Exercise 1: In the Django ticket, edit the part that opens with the words containing "Following is an" and closes with "age = models.PositiveIntegerField()", changing "Snake" to "Lizard", and write out the edited part.

━━ Quoted passage ━━

[Django] #28422: Allow adding joins to other querysets (or models) to a queryset with extra join conditions

7 views
Skip to first unread message

Django

unread,
Jul 21, 2017, 5:16:53 AM7/21/17
to django-...@googlegroups.com
#28422: Allow adding joins to other querysets (or models) to a queryset with extra
join conditions
------------------------------------------+------------------------
Reporter: Debanshu Kundu | Owner: nobody
Type: Uncategorized | Status: new
Component: Uncategorized | Version: 1.11
Severity: Normal | Keywords:
Triage Stage: Unreviewed | Has patch: 0
Needs documentation: 0 | Needs tests: 0
Patch needs improvement: 0 | Easy pickings: 0
UI/UX: 0 |
------------------------------------------+------------------------
In one of our project we had a need to join our sub-queries to our main
query. As Django ORM doesn't support this we had to write SQL queries. But
after some time those SQL queries became difficult to maintain and our
project was under active development and we were doing additions/changes
to models and query logic.

So we started to look for alternatives and found some ways to hack Django
ORM using which we can add joins to queryset. I have created this gist
with utility functions and related helper code which are we using to add
join to another queryset (or model) to a queryset:
https://gist.github.com/debanshuk/6fd9398cff0fab59e7093fe98b8a9152.

These functions are named `join_to_queryset()` and `join_to_table()`
respectively. They also allow adding extra conditions to the join added by
them using `get_active_extra_restriction()` helper function.

Following is an example showing use of `join_to_queryset()` function:

{{{
class Snake(models.Model):
name = models.TextField()
age = models.PositiveIntegerField()
length = models.FloatField()

━━━
━━ The input ━━

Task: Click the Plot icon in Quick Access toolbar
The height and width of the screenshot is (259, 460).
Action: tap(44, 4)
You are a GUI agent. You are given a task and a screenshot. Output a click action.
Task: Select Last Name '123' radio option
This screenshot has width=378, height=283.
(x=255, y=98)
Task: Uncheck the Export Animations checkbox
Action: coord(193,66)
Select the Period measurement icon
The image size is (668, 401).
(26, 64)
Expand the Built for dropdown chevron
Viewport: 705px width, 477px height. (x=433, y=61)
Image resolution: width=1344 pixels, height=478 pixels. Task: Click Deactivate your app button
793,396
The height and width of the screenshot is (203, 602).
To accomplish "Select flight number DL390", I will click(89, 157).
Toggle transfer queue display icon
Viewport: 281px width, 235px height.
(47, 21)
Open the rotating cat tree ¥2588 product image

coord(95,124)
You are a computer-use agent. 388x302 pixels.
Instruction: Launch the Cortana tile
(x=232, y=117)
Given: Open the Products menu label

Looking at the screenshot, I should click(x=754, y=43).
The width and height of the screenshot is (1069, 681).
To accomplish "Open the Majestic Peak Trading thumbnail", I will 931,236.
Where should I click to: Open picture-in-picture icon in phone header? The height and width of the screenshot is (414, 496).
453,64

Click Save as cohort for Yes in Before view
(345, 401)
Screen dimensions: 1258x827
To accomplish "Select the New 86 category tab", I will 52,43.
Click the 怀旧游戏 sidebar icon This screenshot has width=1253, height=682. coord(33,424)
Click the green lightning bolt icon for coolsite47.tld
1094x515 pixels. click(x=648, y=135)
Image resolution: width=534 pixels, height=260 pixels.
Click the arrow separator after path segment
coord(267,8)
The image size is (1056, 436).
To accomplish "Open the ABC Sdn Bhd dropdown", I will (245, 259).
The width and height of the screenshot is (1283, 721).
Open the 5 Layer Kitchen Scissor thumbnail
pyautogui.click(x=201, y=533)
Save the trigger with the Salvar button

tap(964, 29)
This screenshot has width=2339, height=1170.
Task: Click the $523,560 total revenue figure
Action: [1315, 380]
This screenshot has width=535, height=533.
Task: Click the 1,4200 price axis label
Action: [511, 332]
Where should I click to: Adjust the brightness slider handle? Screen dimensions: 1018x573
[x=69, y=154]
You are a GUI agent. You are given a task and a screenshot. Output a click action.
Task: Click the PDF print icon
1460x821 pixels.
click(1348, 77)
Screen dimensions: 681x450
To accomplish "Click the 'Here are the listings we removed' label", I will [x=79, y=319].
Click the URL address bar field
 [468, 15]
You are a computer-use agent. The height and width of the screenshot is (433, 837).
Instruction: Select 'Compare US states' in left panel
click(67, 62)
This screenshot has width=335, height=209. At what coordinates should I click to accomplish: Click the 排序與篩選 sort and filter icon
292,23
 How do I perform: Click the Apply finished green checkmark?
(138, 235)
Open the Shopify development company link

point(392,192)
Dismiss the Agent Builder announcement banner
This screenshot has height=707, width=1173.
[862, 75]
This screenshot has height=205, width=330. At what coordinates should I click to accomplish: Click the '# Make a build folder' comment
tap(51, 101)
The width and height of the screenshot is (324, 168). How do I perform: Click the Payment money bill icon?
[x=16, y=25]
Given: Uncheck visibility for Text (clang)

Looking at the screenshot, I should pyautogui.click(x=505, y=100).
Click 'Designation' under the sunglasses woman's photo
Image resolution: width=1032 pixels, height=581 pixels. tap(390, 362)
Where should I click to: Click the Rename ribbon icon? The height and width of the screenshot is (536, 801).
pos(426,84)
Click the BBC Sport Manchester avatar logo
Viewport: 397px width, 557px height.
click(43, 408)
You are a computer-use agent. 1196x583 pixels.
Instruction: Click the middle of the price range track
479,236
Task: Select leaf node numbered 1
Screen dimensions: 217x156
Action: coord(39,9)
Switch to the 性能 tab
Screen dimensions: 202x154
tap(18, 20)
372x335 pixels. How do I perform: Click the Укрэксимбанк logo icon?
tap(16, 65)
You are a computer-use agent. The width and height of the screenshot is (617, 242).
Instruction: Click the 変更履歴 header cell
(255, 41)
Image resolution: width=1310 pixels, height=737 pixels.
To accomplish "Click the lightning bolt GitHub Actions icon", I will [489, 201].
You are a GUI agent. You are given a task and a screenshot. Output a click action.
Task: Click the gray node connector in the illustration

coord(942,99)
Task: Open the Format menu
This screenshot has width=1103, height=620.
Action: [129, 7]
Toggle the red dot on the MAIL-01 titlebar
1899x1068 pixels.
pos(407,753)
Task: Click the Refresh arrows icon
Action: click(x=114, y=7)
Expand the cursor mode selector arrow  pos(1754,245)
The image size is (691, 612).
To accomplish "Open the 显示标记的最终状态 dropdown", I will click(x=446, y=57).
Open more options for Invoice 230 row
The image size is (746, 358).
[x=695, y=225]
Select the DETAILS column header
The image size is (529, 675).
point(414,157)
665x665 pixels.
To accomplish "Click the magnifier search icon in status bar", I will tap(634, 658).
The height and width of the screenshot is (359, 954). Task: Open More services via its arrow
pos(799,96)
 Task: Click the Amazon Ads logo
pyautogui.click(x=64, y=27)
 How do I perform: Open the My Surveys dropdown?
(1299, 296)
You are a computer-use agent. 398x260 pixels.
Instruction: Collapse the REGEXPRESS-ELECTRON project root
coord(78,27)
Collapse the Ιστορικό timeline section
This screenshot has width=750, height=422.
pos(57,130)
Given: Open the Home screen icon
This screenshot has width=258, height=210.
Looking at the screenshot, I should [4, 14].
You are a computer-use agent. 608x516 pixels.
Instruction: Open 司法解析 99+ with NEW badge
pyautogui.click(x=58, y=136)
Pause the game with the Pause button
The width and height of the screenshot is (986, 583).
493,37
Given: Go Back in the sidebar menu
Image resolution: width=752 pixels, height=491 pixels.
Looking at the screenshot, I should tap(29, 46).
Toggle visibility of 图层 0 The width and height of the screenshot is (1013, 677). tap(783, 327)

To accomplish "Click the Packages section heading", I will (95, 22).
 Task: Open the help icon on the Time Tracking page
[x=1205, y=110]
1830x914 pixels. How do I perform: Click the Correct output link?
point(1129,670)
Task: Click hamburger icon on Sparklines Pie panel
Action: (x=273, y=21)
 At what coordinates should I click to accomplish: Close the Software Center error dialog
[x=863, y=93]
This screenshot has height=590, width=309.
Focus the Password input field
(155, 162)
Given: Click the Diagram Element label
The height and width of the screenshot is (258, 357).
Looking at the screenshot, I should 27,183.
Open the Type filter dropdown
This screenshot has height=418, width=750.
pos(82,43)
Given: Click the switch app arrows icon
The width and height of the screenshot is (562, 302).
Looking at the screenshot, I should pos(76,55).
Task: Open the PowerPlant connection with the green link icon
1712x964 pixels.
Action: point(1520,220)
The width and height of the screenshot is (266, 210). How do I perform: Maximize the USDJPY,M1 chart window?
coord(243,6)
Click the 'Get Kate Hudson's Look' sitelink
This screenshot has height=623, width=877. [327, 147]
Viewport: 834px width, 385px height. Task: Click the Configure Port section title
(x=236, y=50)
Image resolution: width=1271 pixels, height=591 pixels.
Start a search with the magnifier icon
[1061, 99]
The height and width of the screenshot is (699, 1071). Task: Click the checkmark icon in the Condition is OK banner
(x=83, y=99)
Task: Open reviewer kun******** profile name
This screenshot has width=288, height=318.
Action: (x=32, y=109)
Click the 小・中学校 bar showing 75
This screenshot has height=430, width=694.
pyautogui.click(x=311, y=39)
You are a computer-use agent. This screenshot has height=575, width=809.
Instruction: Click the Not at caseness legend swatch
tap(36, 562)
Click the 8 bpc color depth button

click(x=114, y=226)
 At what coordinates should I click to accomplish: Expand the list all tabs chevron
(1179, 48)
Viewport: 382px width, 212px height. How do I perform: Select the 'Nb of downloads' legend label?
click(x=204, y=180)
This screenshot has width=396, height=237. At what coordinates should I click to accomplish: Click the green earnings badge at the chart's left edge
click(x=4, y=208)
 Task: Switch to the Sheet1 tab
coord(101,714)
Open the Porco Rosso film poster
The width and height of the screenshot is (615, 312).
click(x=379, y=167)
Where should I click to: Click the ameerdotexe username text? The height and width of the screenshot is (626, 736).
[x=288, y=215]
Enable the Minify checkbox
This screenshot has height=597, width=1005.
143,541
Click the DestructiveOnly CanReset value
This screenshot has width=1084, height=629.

━━━

Exercise 2: How many lines of the records contain the string "badge"? Reply with the number only.

Answer 1:
Following is an example showing use of `join_to_queryset()` function:

{{{
class Lizard(models.Model):
name = models.TextField()
age = models.PositiveIntegerField()

Answer 2: 2